The labor marketplace is also rife with misleading statistics, even though the negative trend lines which Donald Trump hates (he fired the head of the Bureau of Labor Statistics) still continue to get worse, especially for those entering the job market. As Greg Iacurci, writing for the August 18th CNBC, explains why Gen Z is getting slammed at double or more the unemployment rate reported as the national average: “The so-called great resignation has become the ‘great stay.’ But experts say workers aren’t just staying — they’re ‘job hugging.’…Job hugging is the act of holding onto a job ‘for dear life,’ consultants at Korn Ferry, an organizational consulting firm, wrote [in early August].

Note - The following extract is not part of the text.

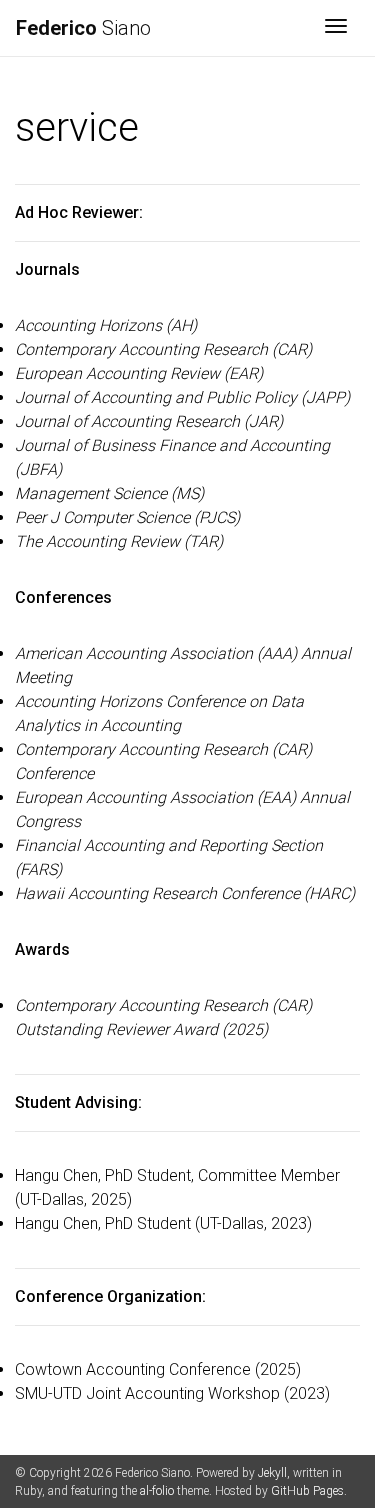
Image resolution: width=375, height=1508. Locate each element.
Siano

“The rate at which workers are voluntarily leaving their jobs — known as the quits rate — has hovered around 2% since the start of the year, according to data from the U.S. Labor Department’s Job Openings and Labor Turnover Survey. Outside of the initial days of the Covid-19 pandemic, levels haven’t been that consistently low since early 2016… The quits rate is a barometer of workers’ perceptions of the broader labor market, said Laura Ullrich, director of economic research in North America at the Indeed Hiring Lab. In this case, they may be nervous about getting another job or aren’t enthusiastic about their ability to find one, she said.
“The current clinging is a stark contrast from the historic rate of job-hopping that workers exhibited in 2021 and 2022, but experts say it makes sense given current labor market trends… The share of jobseekers who are ‘not confident at all’ that there are ‘plenty of jobs’ available has increased steadily, to 38% in the second quarter from about 26% three years earlier, according to a quarterly poll by ZipRecruiter… ‘There is this stagnation in the labor market, where the hires, quits and layoff rates are low,’ said Ullrich. ‘There’s just not a lot of movement at all.’” The sinking consumer confidence and the dearth of job openings really impact Gen Z more than any other generation.

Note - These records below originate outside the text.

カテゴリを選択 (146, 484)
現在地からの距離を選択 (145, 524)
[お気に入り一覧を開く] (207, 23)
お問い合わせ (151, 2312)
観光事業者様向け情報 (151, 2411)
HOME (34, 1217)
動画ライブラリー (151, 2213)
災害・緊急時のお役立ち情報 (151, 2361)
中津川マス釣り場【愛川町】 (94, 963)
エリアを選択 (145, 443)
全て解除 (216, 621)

As we have seen from a wildly gyrating US stock market, rising and falling on every Trump economic announcement, stock market performance is not the best descriptor for the health of US economy. Yet with such a disproportionate share of US wealth invested in that market – vs real estate or debt instruments – also tells you that a significant downward market correction would tank many of the other numbers I have described above, which are much more accurate reflections of economic well-being.

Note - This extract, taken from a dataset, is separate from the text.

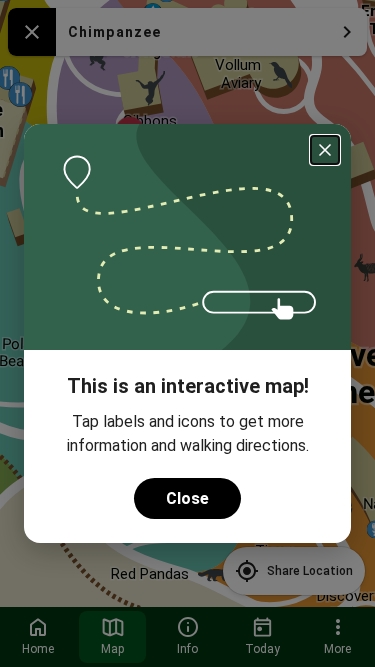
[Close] (325, 150)
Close (187, 498)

Most sophisticated investors are worried that AI shares are wildly overpriced and are wary of the next tariff announcement from the Trump administration. There’s just too much money invested in stocks. The good numbers behind the seemingly steady jobs market, share prices, consumer spending and GDP growth tend to fall apart even with the most simplistic analysis… and if you missed that analysis, please reread this blog.
I’m Peter Dekom, and the general instability, the political schism that is fracturing the nation, create a backdrop for American economics that is anything but reassuring.